Старое здание на улице Белинского доживало свой профессиональный срок. Раньше здесь собирались декабристы, потом, до прихода советской власти, жил священник, а теперь обитал полицейский отдел. Личный состав ждал переезда в соседнюю постройку с тремя этажами и потихоньку уже собирал вещи в надежде, что в новом месте начнётся новая жизнь с высокой раскрываемостью и достойной оценкой служебной деятельности.
Степнов убедился, что трещина сохранила прежние размеры, и кивнул оперу на веник.
— Да ладно, — махнул Жарков, — я преступление раскрыл, а ты… Спорим на штукарь, он явку напишет? Через час принесу! Спорим, а?
— Ты ещё пятихатку торчишь, не забывай.
— Да помню я, помню, — забормотал оперативник и спешно покинул кабинет, растворившись в коридорной пыли.
Степнов разбудил компьютер и вернулся к работе. Если никто не станет отвлекать, через пару часов закончит. Хотел на ключ закрыться, но с приходом Калеча — нового начследствия, прибывшего из забытого северного города, — возбранялось любое проявление инициативы. Утренняя планёрка теперь начиналась не в восемь, а в семь тридцать пять, к шести вечера — письменный отчёт о проделанной работе, а ещё дресс-код. Калеч распорядился, чтобы каждый следователь носил тёмные брюки и белую рубашку с галстуком, а единственную девушку обязал перейти с джинсов на юбку ниже колен. Поощрялось ношение формы, но форму никто не любил: размер зачастую не соответствовал, материал моментально изнашивался — мешковатые куртки, тесные штаны. Казалось, шили форму целенаправленно плохо, с презрением и оправданной ненавистью.
— Вы, — говорил Калеч, — лицо нашей службы. Белая кость, голубая кровь.
Почти российский триколор, не иначе, — следаки особо не радовались. Но с подводной лодки никуда не денешься: ипотека сама себя не погасит, семья не прокормится. Нужно терпеть.
Капитан Степнов не был женат, потому особо не переживал по факту возможного лишения ежемесячной надбавки за сложность и напряжённость. Жить на ментовскую зарплату он в принципе научился: продукты строго по списку, два раза в месяц можно зависнуть в баре, и даже останется на обязательные брюки со стрелками. Работу свою любил, старался преуспеть и всякий раз по-настоящему расстраивался, когда получал взыскания.
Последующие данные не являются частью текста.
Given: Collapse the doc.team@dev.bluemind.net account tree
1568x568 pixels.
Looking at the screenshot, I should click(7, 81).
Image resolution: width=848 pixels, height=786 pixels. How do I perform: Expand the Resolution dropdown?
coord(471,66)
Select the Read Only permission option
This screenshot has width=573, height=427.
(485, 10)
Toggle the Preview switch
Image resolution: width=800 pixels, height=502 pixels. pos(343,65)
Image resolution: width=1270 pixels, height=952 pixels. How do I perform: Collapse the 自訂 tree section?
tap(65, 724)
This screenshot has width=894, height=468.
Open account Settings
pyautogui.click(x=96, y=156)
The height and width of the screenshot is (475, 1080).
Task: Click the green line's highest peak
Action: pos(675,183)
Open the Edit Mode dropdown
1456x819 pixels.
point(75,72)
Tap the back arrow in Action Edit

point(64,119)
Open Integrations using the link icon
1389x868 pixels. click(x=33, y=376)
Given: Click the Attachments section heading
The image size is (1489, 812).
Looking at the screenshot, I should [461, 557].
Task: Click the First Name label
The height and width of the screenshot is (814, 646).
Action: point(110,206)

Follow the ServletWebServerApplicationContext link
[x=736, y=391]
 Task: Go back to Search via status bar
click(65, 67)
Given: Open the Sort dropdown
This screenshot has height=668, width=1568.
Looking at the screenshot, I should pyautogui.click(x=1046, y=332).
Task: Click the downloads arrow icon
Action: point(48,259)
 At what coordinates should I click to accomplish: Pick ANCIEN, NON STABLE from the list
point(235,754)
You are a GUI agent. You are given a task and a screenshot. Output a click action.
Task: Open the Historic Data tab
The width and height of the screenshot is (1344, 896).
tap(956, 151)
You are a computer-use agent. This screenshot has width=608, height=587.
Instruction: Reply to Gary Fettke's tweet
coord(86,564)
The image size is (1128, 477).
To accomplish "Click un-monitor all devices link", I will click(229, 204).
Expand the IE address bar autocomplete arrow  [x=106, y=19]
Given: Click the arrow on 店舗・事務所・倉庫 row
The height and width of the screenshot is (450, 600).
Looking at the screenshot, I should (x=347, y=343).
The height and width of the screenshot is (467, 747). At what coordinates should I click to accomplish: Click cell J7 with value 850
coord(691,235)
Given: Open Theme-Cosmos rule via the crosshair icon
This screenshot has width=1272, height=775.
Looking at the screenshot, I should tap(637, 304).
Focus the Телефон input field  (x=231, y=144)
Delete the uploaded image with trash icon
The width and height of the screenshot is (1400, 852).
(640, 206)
Он спешно бил по клавишам — итоговый процессуальный документ подлежал утверждению для последующего предъявления в суд.
Калеч обозначил:
— Успеешь — получишь выходной. Нет — извини.
Возможный выходной Степнов планировал провести с отцом. Каждый вечер мчал в больницу, говорил что-то необязательное и бестолковое, как обычно бывает, вроде «держись и выздоравливай, всё нормально будет», потом напряжённо молчал, и часы приёма — уже не часы, а минуты — несправедливо истекали.
Отец с благодарностью кивал. После перенесённого инсульта разговаривал максимально плохо, и Степнов при каждой его попытке выдавить хоть слово испуганно приставлял к губам указательный палец. Не надо, береги силы, столько ещё впереди.
К шести успел. Старенький лазерный «самсунг» жевал бумагу, истерично трещал, но всё-таки выдавил через не хочу девяносто обвинительных листов и потому заслужил прощение. Сшил в пять дырок белыми нитками, залетел к начальнику. Разрешите — получите — задачу выполнил.
Калеч сказал, что занят, но к утру ознакомится. И не приведи бог, там что-нибудь неправильно.
«Всё чётко, товарищ подполковник».
Степнов опаздывал в больницу. Стучал массивным каблуком уставных ботинок.
— Пол пробьёшь, — сказал Калеч и разрешил идти.
На самом выходе из отдела возле неприступной дежурной части его остановил Гоша и потребовал деньги.